Monsters in the Forest

Rags draped upon a thin frame, shoulders shaking with harsh, rattling coughs as a young girl with filthy hair wandered the forest. Tall trees casting shadows on her tear stained face.

No one wanted to see street rats, it forces one to realize not all is perfect in the world. Because of this many are cast out behind the village’s wooden walls to fend for themselves in the monstrous world of the wild. She had heard whispers before she had been cast out, of the demons beyond the wall and how the poor urchins are sent as an offering to them to keep them from attacking the village.

The forest is dark and dusk is approaching. Shivering, the ragged child wandered hoping to find some sort of shelter. She clutched at the rags around her shoulders trying to preserve the warmth in her body. Wiping at her dirt covered face, she held in her coughs frightened that any sound she made would summon the beasts of the tales she had heard. Every rustle of leaf or snap of twig would cause the girl to flinch, expecting monsters stories high to descend upon her.

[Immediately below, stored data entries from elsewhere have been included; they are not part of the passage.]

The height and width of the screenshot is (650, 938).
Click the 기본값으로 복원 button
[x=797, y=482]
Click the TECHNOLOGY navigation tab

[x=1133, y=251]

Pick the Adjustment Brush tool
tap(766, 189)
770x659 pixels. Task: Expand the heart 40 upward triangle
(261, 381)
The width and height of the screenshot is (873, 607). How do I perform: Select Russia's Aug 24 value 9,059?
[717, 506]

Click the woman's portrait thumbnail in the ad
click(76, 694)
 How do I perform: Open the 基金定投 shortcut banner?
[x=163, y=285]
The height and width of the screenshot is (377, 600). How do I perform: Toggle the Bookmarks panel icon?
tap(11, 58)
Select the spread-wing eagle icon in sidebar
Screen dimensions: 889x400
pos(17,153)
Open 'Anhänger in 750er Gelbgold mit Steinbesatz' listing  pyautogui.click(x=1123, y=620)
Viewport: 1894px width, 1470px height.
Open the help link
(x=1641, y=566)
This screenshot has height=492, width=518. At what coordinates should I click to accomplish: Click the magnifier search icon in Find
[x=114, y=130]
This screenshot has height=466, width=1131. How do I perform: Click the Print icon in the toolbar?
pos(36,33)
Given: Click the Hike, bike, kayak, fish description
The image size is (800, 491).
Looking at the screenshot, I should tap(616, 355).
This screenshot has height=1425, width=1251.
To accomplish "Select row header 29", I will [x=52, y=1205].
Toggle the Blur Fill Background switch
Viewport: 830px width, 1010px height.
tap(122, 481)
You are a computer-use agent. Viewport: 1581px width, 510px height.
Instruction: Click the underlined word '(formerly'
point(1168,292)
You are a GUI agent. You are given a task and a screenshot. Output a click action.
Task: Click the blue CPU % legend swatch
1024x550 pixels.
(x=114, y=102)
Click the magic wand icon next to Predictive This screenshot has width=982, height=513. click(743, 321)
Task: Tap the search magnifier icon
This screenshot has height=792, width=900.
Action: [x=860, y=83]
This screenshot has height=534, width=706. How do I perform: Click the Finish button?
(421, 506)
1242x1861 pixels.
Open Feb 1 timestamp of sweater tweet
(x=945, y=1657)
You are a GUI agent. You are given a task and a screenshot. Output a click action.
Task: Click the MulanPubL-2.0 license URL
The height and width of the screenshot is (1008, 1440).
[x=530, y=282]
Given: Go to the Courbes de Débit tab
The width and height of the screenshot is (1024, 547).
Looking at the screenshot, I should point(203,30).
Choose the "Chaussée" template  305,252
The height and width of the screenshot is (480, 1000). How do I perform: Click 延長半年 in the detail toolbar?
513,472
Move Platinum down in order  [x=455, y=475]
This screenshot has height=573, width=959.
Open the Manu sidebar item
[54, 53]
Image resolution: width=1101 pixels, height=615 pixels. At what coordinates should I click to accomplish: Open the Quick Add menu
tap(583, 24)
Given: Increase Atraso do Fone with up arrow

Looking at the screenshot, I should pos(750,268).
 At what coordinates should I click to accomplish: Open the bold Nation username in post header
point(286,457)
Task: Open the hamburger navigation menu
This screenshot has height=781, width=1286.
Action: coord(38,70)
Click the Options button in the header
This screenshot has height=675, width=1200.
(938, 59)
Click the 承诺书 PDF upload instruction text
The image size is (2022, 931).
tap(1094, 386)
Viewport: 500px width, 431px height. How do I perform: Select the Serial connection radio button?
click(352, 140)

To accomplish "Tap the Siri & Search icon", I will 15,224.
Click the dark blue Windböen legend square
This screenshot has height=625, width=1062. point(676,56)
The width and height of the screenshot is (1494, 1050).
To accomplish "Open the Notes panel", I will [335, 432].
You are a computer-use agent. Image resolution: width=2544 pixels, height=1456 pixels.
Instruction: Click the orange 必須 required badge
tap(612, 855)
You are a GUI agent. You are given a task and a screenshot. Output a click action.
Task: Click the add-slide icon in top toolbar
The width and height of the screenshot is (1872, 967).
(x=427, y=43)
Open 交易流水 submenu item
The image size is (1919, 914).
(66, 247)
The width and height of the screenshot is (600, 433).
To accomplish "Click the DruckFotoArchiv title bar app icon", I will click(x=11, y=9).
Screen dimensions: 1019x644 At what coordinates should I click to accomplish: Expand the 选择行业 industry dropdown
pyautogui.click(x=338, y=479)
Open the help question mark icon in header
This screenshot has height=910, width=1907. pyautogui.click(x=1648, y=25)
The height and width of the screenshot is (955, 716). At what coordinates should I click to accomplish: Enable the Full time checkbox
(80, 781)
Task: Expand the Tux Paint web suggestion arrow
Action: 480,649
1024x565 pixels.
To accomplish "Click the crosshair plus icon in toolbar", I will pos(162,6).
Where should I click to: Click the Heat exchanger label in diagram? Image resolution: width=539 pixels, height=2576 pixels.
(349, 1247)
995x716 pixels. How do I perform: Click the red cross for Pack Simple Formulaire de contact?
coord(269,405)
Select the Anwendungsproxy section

Then, all at once, the forest was quiet. Every bird and rodent halted in their noise, waiting for something, hiding from something that was surely making its way to the cold, frightened child.

A CRACK sounded from her right, like an entire tree had been pushed and snapped from the force. She gasped, a scream on her lips that refused to escape. Just as her breath refused to come to her. She stood, shaking and desperately trying to take breath into her lungs as fresh tears streamed down her already stained face. Hiccups of hyperventilation was broken by stifled coughs as the girl strained her ears hoping, praying that the noise would stop or the beast would not find her.

The ever growing sound of cracking and snapping of trees drew closer. The ground rumbled as heavy thuds made their way towards the child. A chilling boom came just yards from her, a tree, four feet in diameter had been pushed. Branches snapped like broken bones, bending and breaking against the unyielding forest floor. Soil sailed through the air from uplifted roots that stood straight in the air, dirt clinging and dropping as the seconds passed.

Not a sound was heard but the harsh choking of tears as the child sought for air that would not come. She glanced a head, a moment of courage, wanting to meet her death in the eyes but the darkness of settling night cast shadows on her face and she could not see.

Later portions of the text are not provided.